BY NORBERT RUG
Never Forget.
Most people will remember where they were when a historic event occurs. I remember that I was in high school machine shop on November 22, 1963 when I heard that John Fitzgerald Kennedy was shot by Lee Harvey Oswald. They announced it over the public address system. I flew to my locker to retrieve my transistor radio to hear more.
When Richard Milhous Nixon resigned from the office of the presidency on August 9, 1974, my wife and I were celebrating our 5th anniversary in a hotel in Toronto. I took pictures of the TV screen with my camera not realizing that the images from this press conference would be preserved by everyone for all time.
At 8:46 on the morning of September 11, 2001 however, the whole country became a changed nation. I was digging a ditch at my employer so we could install some new equipment when my boss came out and told me an airplane had crashed into The World Trade Center in New York City. Because he was a jokester, I didn’t believe him and went back to digging. This was just too farfetched.
Then at shortly after 9:00 a.m., he came out to tell me a second plane had crashed into the other building of the World Trade center. I thought he was carrying this joke a bit too far so I climbed out of the ditch, went into the shop and went to my radio. First thing I noticed was my music wasn’t playing and there was someone talking about these plane crashes. Sure enough he was telling me the truth.
As I listened, the newscaster announced that a third plane flew into the west face of the Pentagon in Virginia. Then at 10:03, a fourth airliner crashed in a field in southern Pennsylvania. It was headed toward the United States Capitol or the White House. It was initially reported that more than 2,600 people died at the World Trade Center, 256 died on the four planes125 died at the Pentagon. However weeks after the attack, the estimated death toll was up graded to over 6,000. Over twice the number of deaths originally estimated.
Someone had brought the first war to United States soil since the Japanese attack on Pearl Harbor, December 3rd 1941.

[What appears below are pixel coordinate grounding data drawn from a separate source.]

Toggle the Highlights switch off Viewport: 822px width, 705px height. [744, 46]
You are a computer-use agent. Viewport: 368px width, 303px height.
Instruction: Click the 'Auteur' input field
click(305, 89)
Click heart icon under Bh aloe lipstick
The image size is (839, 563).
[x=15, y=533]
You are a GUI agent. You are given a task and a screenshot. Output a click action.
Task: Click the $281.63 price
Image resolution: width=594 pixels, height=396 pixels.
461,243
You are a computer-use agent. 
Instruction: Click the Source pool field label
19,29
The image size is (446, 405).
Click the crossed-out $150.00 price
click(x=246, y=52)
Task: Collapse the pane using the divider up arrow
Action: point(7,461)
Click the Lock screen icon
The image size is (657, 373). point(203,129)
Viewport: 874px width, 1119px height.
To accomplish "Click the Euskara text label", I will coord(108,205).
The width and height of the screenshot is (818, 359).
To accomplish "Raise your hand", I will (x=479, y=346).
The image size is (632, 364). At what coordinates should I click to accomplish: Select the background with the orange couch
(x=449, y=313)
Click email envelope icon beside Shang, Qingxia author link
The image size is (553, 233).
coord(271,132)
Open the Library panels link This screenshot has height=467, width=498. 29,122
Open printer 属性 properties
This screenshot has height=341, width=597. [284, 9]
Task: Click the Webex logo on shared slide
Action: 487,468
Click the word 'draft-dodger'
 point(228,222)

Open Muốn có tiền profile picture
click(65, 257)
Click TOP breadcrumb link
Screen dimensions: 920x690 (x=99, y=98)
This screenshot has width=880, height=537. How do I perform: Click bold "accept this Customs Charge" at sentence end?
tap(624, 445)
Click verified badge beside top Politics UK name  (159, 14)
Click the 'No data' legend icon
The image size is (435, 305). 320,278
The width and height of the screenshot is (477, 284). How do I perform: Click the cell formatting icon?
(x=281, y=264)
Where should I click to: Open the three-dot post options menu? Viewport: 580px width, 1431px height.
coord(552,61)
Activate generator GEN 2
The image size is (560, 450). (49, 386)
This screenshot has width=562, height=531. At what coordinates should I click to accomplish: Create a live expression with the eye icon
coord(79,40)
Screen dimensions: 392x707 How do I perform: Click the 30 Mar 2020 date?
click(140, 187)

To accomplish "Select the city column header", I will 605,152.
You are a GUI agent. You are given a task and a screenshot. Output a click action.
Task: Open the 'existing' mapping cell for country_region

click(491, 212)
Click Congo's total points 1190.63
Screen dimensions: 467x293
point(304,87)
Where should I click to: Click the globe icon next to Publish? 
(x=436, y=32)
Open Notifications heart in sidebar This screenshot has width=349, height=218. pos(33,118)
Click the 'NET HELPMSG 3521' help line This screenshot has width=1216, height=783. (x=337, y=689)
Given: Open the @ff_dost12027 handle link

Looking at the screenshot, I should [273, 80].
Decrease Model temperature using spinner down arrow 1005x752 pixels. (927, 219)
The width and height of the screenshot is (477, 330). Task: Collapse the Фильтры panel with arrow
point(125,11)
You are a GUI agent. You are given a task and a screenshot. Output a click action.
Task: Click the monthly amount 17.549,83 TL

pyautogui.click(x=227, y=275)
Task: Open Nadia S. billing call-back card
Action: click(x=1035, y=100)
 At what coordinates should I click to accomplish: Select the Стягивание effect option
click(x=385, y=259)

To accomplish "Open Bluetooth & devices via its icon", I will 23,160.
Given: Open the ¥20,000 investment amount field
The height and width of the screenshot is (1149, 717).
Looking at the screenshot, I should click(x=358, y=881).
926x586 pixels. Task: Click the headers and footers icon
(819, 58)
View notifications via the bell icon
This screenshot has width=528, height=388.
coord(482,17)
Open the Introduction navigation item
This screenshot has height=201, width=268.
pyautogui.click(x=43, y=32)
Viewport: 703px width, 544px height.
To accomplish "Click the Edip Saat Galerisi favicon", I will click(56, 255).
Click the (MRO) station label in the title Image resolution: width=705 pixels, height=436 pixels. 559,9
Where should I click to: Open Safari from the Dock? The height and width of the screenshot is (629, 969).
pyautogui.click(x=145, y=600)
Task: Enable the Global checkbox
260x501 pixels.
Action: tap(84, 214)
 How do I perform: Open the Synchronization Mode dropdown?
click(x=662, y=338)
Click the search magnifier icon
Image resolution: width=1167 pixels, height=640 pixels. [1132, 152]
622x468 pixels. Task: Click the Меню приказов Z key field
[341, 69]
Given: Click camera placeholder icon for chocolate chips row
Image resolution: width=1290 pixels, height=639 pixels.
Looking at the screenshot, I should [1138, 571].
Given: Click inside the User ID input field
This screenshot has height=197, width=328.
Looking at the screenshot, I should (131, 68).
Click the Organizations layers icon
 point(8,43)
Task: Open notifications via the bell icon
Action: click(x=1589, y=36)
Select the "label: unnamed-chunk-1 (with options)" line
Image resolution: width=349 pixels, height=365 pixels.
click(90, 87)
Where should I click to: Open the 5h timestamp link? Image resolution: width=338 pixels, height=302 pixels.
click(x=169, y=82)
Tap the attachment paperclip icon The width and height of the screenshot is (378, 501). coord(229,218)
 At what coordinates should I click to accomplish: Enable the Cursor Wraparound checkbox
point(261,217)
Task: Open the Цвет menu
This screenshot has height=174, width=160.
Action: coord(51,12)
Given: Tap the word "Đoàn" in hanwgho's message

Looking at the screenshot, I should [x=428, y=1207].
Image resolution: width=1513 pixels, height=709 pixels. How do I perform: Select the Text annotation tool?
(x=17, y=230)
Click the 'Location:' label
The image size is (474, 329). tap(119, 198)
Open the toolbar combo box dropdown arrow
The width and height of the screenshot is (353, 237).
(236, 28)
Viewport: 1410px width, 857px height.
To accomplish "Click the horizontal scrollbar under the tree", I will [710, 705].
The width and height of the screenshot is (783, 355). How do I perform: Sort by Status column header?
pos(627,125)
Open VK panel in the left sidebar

The September attacks caused a lot of confusion between news organizations and the air traffic controllers, including the unsubstantiated and often conflicting news reports that aired during the day. One of the erroneous stories that circulated that day said that a car bomb was set off at the U.S. State Department’s headquarters in Washington. Delta Air Lines Flight 1989 was believed to have been hijacked, but the aircraft radioed to controllers and it set down in Cleveland, Ohio safely.
At 9:42 a.m., the Federal Aviation Administration (FAA) would not let all civilian aircraft within the continental U.S. to fly, and the airplanes that were already in flight were told they had to land immediately. All international civilian planes were turned back or redirected to airports in Mexico or Canada, and were banned from landing in the United States for three days.
The world seemed strange to me after that. There were no planes flying in the skies. I was used to seeing the jet contrails during the day and they were noticeably absent. The skies seemed slightly yellow to me and the world was eerily quiet.
Thousands of tons of toxic debris holding over 2,500 contaminants, including some known carcinogens, mushroomed across Lower Manhattan because of the collapse of the Twin Towers. Exposure to these toxins is suspected to have been a factor in fatal or debilitating illnesses among the people who were at Ground Zero. The Bush administration instructed the Environmental Protection Agency (EPA) to issue statements about air quality after the attacks, naming national security, but the EPA did not conclude that the air quality had gone back to the levels previously to the September 11 levels until June of 2002.
Health problems effected students, residents, and the office workers from Lower Manhattan and nearby Chinatown. Many deaths have been connected to the toxic dust. The victims’ names were all included in the World Trade Center memorial. It has been estimated that roughly 18,000 people developed illnesses because of the toxic dust. There is also scientific theory that the exposure to the various toxic products that were in the air could have had negative effects on fetal development.
Every September 11th, in New York City, the names of the victims who perished are read out loud while somber music plays in the background. The standing President of the United States attends a memorial service at the Pentagon, and they ask all Americans to celebrate Patriot Day with a moment of silence. A smaller service is held in Shanksville, Pennsylvania. Typically the President’s spouse attends this observance.
Norb is a freelance journalist from Lockport.